I often say that if you are not singing at work, you need to work on your singing. You have to love what you do. The most poignant sentence I found in this letter is the following: Mainly play the things on the piano which please you, even if the teacher does not assign those. He taught him the timeless lesson that love is central to learning. 

Love is a powerful emotion that can play a significant role in the learning process. When we love something or someone, we are more likely to be motivated to learn about it or them, and to put in the effort to understand and appreciate them more fully. Love also creates a positive and supportive environment for learning, as it fosters a sense of safety and security that allows us to take risks and explore new ideas without fear of failure.

Research has also shown that love can have a direct impact on the way our brains process information and form connections. Studies have found that when we are in a state of love, our brains release oxytocin, a hormone that promotes feelings of trust, attachment and emotional bonding. Oxytocin also increases the activity in the hippocampus, the part of the brain responsible for memory and learning. This means that when we love something or someone, our brains are more active and better able to process new information and form lasting memories.

Furthermore, when children feel loved and supported by their parents or caregivers, they are more likely to develop a positive self-concept and self-esteem, which are essential for a healthy psychological development and academic success.

In summary, Love plays a fundamental role in learning, it creates a positive and supportive environment, it fosters motivation, it can have a direct impact on the way our brain processes information and forms connections, and it is essential for a healthy psychological development and academic success.

I thought how this can be tested using historical and literary examples. 

One example of fatherly love from history is the relationship between Alexander the Great and his father, Philip II of Macedon. Despite Philip having multiple wives and children, he had a strong bond with Alexander and was a dedicated and involved father. Philip recognized Alexander's potential and provided him with the best education, hiring Aristotle to be his personal tutor. He also took Alexander with him on military campaigns and gave him important responsibilities, grooming him to be his successor. Alexander deeply respected and loved his father and was deeply affected by his assassination.

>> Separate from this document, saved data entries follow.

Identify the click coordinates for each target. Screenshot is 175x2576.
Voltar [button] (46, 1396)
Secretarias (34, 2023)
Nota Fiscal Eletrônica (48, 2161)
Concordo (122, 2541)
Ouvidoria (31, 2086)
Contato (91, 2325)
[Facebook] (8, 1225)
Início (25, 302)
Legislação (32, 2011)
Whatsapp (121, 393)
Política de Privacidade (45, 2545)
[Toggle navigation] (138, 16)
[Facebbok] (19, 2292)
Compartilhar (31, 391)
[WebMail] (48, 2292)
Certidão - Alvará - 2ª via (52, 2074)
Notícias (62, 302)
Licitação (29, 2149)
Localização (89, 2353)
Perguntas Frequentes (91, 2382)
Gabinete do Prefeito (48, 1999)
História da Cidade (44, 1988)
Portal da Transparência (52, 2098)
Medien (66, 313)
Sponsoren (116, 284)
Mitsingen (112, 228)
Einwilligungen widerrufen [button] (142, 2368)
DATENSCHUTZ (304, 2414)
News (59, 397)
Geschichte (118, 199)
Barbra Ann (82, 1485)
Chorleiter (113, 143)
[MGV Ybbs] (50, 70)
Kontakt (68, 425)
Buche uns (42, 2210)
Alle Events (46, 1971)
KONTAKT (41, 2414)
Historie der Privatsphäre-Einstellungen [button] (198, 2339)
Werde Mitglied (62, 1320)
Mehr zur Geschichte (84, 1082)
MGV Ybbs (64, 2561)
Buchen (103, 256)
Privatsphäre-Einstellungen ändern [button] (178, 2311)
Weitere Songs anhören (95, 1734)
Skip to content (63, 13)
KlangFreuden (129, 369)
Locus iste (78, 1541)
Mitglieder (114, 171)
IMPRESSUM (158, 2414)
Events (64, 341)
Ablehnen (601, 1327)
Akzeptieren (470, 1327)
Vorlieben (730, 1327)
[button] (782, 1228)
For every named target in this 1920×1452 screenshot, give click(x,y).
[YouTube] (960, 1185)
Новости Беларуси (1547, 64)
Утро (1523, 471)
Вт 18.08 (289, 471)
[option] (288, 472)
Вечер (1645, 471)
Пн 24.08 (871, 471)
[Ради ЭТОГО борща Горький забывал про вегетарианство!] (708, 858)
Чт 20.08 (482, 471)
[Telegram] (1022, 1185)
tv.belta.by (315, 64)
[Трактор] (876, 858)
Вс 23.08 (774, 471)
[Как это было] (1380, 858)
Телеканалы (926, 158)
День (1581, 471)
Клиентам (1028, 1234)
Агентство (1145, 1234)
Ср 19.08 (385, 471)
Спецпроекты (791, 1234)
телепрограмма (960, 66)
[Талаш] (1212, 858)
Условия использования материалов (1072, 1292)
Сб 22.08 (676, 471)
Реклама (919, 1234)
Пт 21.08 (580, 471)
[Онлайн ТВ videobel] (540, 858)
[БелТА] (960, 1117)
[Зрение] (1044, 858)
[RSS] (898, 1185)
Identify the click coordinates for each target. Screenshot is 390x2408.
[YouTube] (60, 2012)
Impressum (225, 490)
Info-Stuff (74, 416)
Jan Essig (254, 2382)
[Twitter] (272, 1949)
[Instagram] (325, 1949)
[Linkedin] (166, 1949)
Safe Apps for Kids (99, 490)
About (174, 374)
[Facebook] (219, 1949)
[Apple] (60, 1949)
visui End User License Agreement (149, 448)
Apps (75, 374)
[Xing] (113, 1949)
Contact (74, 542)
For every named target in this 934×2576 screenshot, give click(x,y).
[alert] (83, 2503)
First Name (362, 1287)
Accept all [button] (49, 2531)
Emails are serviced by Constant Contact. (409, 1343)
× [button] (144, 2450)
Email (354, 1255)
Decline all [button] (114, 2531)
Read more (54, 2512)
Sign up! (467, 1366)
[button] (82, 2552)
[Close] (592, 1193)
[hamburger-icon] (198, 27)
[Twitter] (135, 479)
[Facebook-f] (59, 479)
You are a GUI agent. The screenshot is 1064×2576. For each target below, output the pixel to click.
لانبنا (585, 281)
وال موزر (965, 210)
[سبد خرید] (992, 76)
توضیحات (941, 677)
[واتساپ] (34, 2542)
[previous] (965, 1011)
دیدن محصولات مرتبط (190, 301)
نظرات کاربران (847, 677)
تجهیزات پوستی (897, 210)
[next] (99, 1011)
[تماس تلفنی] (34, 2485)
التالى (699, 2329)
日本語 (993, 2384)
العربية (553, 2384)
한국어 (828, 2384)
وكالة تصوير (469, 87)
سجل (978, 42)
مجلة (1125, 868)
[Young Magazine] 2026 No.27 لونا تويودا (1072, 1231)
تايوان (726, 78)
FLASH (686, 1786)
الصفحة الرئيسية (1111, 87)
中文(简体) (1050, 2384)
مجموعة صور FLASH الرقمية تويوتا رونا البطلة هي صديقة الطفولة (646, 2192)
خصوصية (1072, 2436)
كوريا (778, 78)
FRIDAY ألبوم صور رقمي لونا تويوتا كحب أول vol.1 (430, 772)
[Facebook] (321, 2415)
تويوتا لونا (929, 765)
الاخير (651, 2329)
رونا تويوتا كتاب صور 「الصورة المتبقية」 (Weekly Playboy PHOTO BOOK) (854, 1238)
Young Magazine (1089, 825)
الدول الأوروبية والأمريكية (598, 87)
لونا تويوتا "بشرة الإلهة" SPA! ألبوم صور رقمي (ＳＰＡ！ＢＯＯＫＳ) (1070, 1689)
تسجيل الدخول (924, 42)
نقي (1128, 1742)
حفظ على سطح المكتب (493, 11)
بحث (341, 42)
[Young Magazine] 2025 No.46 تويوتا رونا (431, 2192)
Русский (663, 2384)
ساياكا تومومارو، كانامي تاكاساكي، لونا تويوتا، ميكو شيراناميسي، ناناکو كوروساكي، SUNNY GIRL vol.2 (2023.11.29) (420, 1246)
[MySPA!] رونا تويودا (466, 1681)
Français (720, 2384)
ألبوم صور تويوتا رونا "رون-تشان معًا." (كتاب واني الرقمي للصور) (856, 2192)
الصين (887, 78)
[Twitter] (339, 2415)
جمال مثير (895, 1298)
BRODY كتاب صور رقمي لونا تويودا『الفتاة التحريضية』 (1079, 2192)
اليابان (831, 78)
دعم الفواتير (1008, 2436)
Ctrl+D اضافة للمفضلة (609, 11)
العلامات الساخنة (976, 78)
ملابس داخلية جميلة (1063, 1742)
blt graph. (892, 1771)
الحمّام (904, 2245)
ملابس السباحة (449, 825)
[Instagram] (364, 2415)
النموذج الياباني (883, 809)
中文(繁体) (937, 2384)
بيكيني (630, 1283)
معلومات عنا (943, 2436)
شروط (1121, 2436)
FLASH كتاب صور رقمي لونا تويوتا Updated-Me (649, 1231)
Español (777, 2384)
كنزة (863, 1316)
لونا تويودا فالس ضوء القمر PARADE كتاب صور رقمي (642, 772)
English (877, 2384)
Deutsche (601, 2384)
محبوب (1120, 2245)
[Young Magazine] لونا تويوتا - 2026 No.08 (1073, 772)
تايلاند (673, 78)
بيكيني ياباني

He even named one of his cities after him, Alexandria.

An example of fatherly love from literature is Atticus Finch from Harper Lee's "To Kill a Mockingbird." Atticus is a single father raising his two children, Jem and Scout, in the 1930s in Alabama. Despite the racism and prejudice of the time, Atticus teaches his children to be fair and just, and to treat everyone with kindness and respect. He also shows them the importance of courage and standing up for what is right. Atticus's love for his children is evident throughout the book and he is willing to put himself in harm's way to protect them.